**PROMPT**:
Reproduce verbatim the lines of the material below, starting with the line that contains "Open the Norton dropdown menu" and continuing through the end of the material. Omit the pictures from your answer.

**DATA FOR THIS TASK**:
● ● ● ●

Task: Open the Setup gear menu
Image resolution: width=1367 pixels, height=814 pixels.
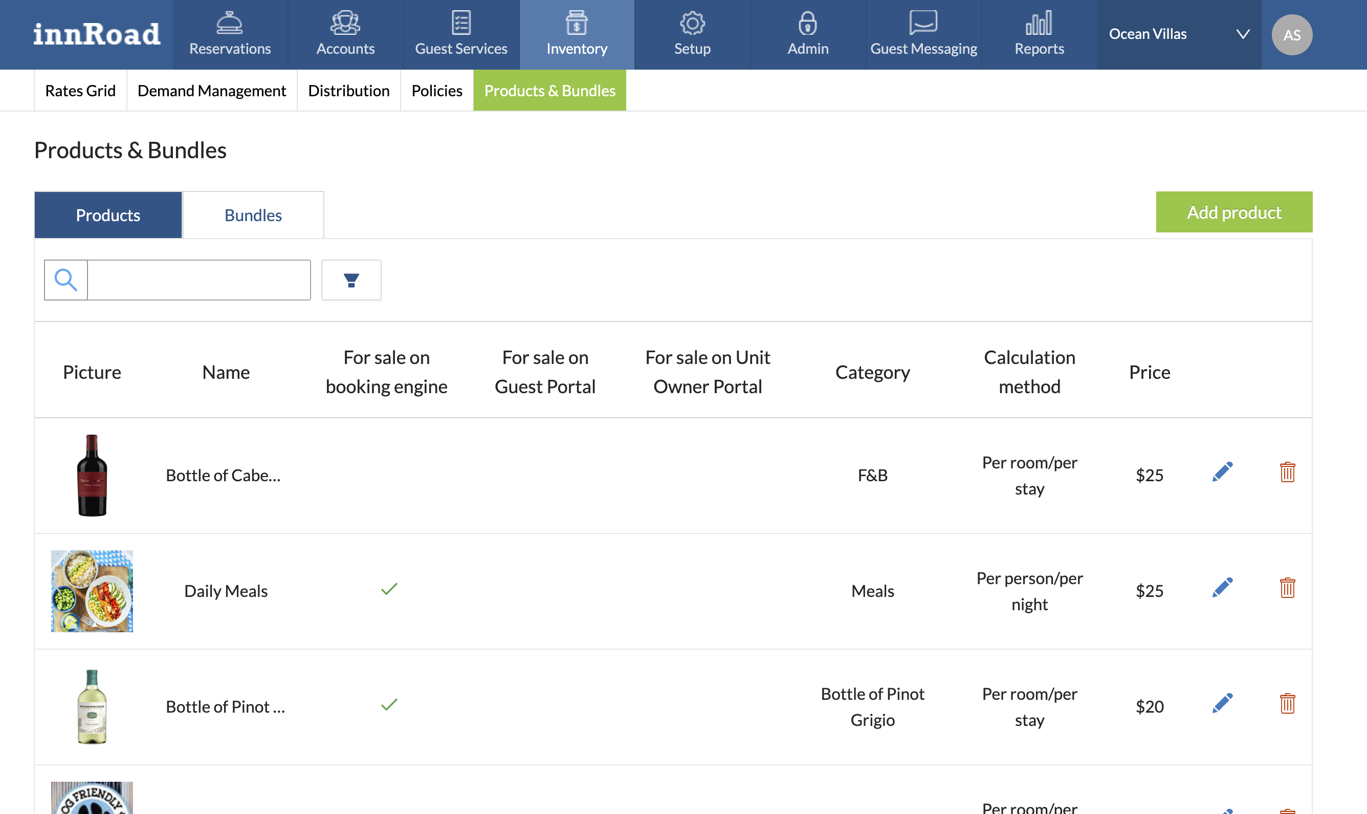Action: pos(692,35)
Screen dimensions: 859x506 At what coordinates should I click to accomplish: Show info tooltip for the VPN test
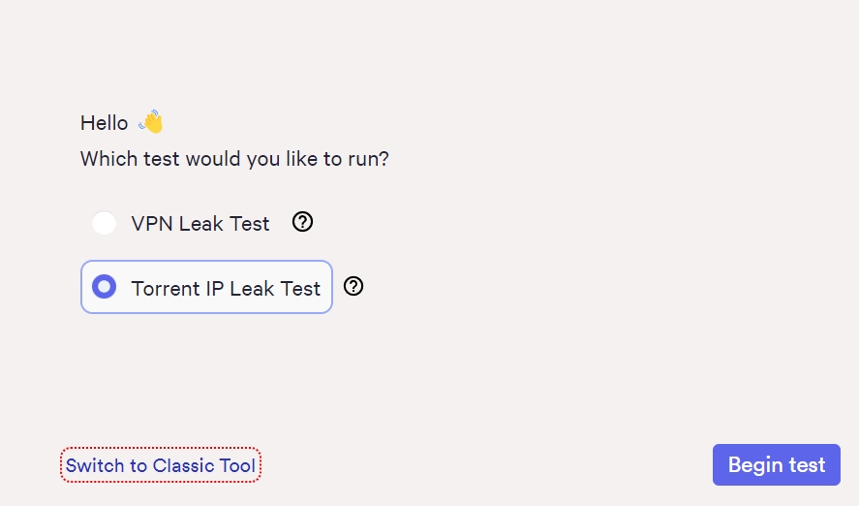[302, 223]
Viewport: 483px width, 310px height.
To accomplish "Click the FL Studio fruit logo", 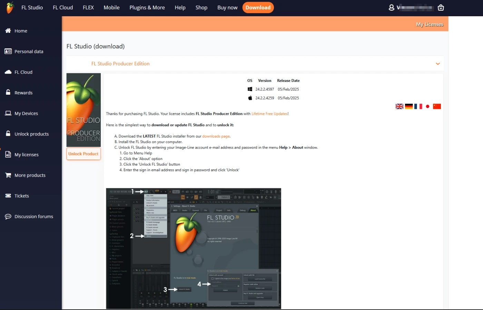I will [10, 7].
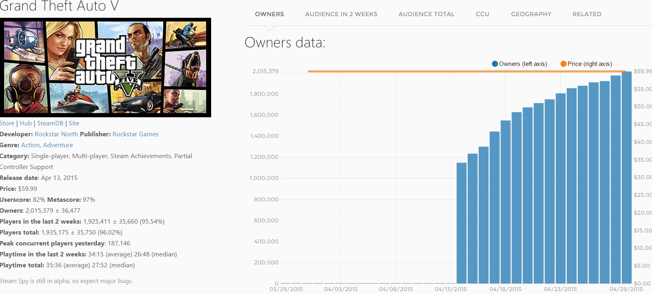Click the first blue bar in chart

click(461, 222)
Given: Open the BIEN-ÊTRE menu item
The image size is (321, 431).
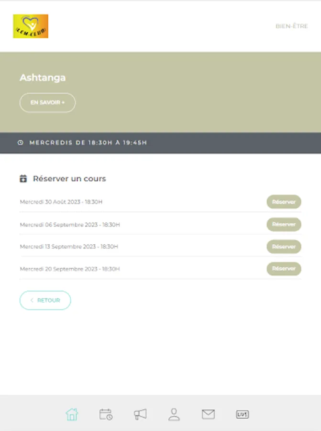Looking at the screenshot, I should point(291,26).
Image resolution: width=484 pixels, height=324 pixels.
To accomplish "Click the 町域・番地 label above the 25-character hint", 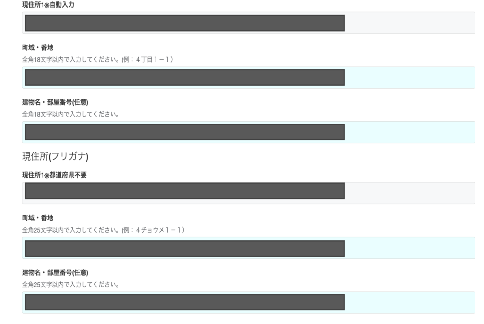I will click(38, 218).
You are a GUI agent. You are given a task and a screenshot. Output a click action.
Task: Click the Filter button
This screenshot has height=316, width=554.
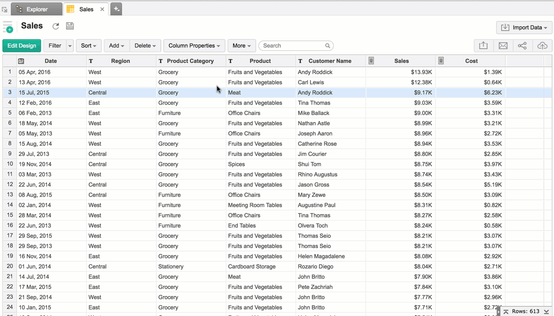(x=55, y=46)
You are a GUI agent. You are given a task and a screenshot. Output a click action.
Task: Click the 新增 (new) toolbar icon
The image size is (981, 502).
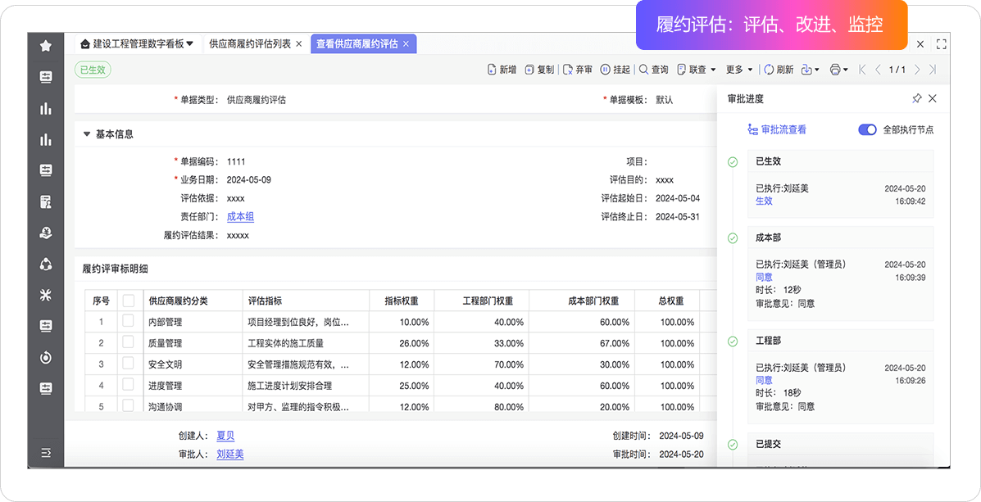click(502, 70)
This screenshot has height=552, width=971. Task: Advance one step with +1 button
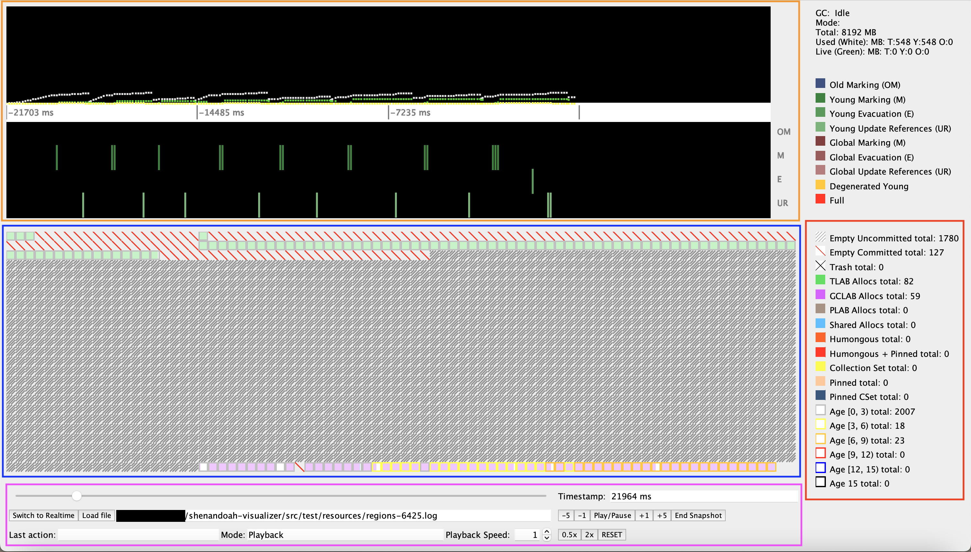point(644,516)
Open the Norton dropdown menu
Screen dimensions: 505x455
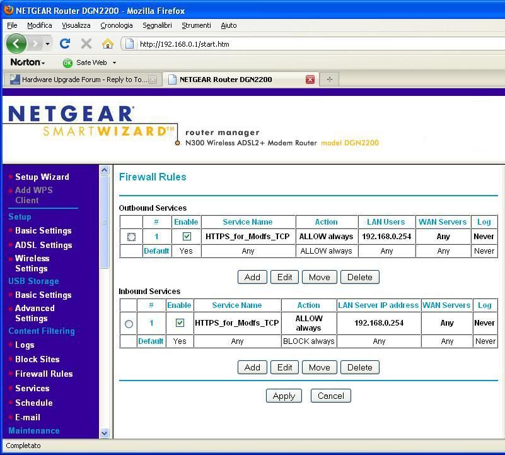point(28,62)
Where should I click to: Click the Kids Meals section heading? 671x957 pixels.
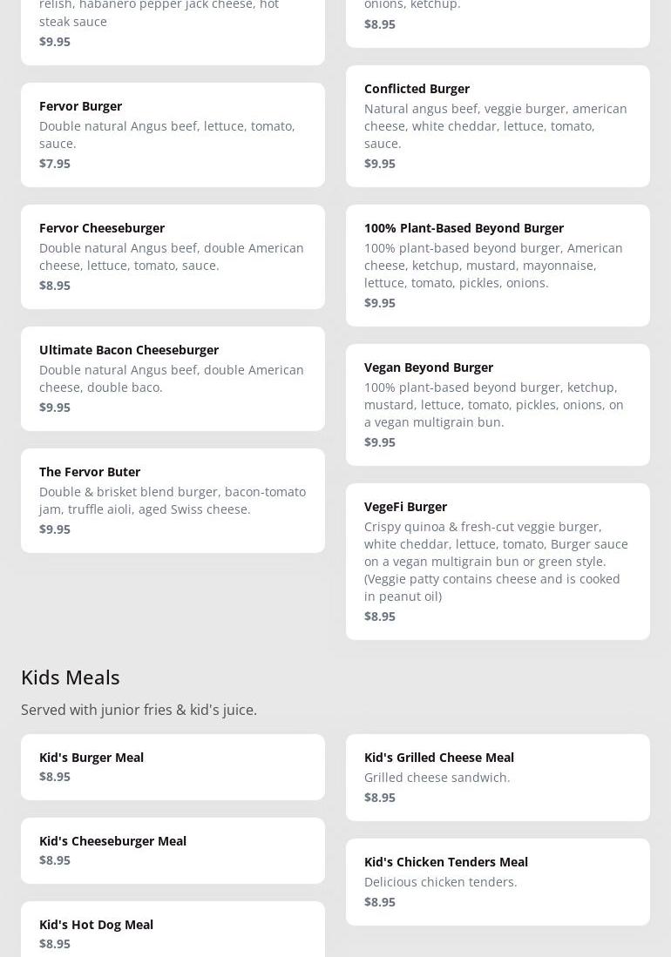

● ● ● ●

**COMPLETED TASK**:
Open the Norton dropdown menu
Screen dimensions: 505x455
point(28,62)
Where should I click to: Click the Kids Meals section heading? 671x957 pixels.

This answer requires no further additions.